§ **PROMPT**: Look for the word "участие" in the entries below, then copy every line that has it.

Stored data entries
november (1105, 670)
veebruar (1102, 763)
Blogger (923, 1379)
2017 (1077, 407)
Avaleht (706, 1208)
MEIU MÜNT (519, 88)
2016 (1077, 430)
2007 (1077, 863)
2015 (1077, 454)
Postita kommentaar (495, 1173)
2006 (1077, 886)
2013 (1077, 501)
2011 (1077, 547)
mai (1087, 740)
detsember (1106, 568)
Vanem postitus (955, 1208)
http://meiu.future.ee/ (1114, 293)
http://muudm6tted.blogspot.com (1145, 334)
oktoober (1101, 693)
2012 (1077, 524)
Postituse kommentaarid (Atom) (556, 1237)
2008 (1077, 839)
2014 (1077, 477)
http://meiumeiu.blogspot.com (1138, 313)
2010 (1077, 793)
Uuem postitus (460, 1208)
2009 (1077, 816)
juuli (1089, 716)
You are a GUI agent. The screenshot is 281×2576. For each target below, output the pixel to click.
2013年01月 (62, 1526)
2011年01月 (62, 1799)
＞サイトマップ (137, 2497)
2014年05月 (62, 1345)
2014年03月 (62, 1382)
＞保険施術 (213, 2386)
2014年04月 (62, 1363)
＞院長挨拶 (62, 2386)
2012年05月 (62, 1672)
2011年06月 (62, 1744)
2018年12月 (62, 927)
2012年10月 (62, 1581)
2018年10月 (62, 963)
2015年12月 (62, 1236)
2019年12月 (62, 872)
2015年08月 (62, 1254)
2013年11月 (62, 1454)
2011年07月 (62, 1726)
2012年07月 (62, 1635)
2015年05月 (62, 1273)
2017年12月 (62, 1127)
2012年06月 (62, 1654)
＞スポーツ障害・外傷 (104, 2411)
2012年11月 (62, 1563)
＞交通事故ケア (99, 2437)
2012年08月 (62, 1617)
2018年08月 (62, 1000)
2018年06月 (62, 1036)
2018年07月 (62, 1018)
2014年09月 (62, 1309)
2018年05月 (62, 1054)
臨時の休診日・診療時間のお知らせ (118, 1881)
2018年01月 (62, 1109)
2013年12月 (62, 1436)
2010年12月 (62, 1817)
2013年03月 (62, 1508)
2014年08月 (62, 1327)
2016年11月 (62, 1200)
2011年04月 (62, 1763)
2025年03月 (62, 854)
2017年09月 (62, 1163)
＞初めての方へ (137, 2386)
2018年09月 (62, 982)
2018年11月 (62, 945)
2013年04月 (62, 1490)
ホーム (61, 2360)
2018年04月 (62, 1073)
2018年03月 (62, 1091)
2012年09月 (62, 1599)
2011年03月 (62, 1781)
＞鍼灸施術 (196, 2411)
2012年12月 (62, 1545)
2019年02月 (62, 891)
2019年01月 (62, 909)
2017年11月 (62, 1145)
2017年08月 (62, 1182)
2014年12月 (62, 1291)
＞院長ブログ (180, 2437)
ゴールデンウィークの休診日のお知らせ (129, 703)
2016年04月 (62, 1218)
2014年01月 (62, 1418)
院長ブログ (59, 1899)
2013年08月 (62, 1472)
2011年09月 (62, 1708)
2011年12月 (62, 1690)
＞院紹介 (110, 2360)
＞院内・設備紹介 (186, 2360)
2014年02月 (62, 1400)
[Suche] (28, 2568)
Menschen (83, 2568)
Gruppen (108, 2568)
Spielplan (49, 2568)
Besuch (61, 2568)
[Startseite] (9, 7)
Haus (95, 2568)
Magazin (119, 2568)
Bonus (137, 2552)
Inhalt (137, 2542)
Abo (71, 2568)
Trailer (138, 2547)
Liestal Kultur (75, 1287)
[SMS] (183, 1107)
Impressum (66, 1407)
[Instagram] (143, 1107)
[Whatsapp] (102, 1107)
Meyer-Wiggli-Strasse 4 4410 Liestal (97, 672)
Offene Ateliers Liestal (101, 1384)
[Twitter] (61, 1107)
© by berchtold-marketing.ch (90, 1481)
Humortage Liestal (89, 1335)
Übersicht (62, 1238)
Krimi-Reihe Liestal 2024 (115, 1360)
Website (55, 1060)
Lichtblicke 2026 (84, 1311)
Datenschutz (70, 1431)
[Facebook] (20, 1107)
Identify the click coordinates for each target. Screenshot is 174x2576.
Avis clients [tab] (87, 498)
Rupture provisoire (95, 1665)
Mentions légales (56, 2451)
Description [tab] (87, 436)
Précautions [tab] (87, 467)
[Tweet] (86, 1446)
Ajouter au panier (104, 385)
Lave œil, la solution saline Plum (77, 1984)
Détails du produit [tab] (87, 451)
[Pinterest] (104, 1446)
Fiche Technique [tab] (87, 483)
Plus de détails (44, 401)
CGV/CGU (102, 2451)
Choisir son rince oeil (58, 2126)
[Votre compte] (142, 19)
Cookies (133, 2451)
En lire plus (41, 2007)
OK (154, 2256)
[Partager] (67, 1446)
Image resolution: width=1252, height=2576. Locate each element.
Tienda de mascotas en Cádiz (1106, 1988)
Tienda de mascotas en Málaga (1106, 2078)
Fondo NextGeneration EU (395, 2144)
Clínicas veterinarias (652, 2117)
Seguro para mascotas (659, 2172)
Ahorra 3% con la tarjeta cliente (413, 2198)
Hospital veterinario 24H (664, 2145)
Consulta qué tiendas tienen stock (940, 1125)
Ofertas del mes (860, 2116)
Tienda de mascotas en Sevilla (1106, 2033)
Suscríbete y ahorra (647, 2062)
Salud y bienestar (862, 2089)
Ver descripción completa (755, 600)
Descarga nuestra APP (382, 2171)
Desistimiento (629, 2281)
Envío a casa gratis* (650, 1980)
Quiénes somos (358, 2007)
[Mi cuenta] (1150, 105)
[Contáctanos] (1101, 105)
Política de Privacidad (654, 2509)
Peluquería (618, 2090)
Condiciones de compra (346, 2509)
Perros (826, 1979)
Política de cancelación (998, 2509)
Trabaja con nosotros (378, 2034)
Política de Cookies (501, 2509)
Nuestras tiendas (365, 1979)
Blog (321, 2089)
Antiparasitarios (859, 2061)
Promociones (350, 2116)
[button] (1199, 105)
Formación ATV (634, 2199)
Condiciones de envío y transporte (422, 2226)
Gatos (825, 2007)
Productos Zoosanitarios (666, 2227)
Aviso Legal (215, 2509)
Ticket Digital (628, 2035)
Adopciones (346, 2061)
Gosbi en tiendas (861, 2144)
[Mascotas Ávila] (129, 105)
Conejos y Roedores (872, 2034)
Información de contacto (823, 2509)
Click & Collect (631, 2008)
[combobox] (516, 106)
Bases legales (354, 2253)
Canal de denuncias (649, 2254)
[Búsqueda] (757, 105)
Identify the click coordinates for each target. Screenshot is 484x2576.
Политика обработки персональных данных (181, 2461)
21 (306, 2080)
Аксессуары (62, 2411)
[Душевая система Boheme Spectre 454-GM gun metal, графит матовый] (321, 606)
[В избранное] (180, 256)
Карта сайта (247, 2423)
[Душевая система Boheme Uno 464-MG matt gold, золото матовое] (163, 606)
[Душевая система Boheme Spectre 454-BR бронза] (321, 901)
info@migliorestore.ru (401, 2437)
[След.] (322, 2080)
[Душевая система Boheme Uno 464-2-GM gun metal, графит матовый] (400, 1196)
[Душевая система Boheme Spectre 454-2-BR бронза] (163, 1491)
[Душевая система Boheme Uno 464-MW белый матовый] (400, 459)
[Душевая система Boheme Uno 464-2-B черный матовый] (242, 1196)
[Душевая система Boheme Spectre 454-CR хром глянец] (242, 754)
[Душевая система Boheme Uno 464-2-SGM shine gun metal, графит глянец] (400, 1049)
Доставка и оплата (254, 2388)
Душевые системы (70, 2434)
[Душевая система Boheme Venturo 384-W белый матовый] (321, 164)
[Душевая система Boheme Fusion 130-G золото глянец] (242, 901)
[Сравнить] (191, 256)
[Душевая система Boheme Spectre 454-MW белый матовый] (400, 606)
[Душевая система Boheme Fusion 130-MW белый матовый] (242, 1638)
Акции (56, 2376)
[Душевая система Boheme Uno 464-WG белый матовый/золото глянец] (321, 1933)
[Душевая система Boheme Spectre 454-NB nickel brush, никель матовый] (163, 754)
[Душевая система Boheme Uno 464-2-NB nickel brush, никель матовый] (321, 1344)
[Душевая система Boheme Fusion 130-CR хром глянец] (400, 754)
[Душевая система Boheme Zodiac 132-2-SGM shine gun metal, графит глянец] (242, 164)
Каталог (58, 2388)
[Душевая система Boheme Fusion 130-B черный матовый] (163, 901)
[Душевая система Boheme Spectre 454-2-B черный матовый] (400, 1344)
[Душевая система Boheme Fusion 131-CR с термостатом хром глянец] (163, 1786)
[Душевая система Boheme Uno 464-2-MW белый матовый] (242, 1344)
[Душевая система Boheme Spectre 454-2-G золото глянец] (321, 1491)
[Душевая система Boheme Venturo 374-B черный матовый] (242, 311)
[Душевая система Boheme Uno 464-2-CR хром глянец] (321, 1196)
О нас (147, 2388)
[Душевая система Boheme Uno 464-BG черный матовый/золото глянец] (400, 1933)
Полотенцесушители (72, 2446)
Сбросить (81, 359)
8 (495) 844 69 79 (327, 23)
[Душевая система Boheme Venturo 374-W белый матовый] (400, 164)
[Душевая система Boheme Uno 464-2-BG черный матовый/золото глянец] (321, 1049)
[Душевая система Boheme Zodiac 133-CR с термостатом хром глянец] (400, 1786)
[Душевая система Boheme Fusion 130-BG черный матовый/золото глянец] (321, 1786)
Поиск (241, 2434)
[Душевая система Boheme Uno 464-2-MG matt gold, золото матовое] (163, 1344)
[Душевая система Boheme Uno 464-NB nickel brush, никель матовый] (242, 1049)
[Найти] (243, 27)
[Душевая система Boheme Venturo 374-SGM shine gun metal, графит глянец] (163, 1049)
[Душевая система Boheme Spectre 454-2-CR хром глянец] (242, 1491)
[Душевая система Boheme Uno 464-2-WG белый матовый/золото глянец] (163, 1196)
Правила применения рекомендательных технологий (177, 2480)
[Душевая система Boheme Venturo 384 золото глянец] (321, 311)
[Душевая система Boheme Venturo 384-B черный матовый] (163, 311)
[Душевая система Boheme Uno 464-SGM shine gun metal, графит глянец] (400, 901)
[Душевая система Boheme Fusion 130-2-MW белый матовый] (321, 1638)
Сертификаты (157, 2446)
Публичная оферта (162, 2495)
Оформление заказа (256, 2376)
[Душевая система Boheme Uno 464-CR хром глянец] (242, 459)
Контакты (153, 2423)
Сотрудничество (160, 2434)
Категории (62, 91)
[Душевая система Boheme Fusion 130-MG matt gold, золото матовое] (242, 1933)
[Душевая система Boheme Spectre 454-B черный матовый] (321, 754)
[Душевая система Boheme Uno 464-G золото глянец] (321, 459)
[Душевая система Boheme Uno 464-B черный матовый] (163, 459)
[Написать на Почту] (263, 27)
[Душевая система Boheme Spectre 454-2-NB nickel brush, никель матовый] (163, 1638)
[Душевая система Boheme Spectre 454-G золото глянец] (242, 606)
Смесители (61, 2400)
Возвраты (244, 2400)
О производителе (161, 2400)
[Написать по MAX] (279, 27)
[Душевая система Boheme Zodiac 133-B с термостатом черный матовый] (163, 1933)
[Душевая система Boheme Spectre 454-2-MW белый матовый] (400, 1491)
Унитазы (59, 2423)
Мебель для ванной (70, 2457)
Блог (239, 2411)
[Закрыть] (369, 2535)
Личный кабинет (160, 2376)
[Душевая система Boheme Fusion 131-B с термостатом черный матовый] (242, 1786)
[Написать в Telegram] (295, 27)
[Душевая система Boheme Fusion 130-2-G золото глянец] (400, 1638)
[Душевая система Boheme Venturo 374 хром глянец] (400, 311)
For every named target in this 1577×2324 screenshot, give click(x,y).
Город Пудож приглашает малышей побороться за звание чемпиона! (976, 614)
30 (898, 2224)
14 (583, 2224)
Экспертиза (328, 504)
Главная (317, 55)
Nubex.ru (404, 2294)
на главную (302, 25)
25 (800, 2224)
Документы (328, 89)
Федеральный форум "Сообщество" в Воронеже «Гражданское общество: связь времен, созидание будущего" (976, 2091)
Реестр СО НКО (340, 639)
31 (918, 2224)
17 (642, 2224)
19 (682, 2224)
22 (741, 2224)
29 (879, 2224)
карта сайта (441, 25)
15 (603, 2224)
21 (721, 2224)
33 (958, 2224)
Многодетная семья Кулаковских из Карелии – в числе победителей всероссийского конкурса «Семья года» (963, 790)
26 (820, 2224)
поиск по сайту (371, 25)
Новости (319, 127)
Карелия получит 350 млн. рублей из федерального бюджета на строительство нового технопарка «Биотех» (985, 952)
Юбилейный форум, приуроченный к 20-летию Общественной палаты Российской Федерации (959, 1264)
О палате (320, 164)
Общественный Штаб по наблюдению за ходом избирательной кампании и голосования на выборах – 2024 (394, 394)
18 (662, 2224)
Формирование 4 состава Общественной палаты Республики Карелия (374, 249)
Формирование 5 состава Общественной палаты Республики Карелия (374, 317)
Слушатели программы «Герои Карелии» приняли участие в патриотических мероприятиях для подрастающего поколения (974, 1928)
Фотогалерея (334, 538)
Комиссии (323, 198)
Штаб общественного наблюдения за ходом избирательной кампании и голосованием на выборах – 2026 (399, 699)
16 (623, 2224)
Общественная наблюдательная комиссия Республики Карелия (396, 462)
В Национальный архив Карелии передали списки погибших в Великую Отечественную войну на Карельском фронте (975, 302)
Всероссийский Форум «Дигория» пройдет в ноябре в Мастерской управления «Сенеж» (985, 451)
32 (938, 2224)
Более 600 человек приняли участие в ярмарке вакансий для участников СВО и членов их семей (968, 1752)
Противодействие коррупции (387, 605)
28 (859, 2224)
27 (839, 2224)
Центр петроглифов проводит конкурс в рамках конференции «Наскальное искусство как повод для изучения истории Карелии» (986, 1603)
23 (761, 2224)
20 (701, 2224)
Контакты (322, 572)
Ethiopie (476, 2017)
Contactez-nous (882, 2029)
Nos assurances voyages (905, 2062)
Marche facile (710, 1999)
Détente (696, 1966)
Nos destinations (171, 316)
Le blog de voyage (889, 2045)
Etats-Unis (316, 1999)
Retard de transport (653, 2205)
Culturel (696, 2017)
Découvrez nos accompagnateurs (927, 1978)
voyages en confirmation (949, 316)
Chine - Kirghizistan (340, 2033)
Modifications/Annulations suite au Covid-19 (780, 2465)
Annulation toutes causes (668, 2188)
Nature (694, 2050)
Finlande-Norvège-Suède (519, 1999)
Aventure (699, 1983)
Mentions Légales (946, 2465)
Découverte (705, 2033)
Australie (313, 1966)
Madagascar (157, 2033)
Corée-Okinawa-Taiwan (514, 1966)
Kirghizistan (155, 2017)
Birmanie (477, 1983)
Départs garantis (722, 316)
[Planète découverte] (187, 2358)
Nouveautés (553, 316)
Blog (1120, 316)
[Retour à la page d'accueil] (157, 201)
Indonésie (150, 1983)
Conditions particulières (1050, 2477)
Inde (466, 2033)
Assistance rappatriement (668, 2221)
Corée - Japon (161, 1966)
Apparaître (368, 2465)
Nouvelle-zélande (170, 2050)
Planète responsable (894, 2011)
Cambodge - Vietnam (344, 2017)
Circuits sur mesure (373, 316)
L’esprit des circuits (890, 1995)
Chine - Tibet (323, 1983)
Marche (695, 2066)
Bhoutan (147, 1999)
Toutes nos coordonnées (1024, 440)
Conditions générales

§ **COMPLETED TASK**:
Слушатели программы «Герои Карелии» приняли участие в патриотических мероприятиях для подрастающего поколения (974, 1928)
Более 600 человек приняли участие в ярмарке вакансий для участников СВО и членов их семей (968, 1752)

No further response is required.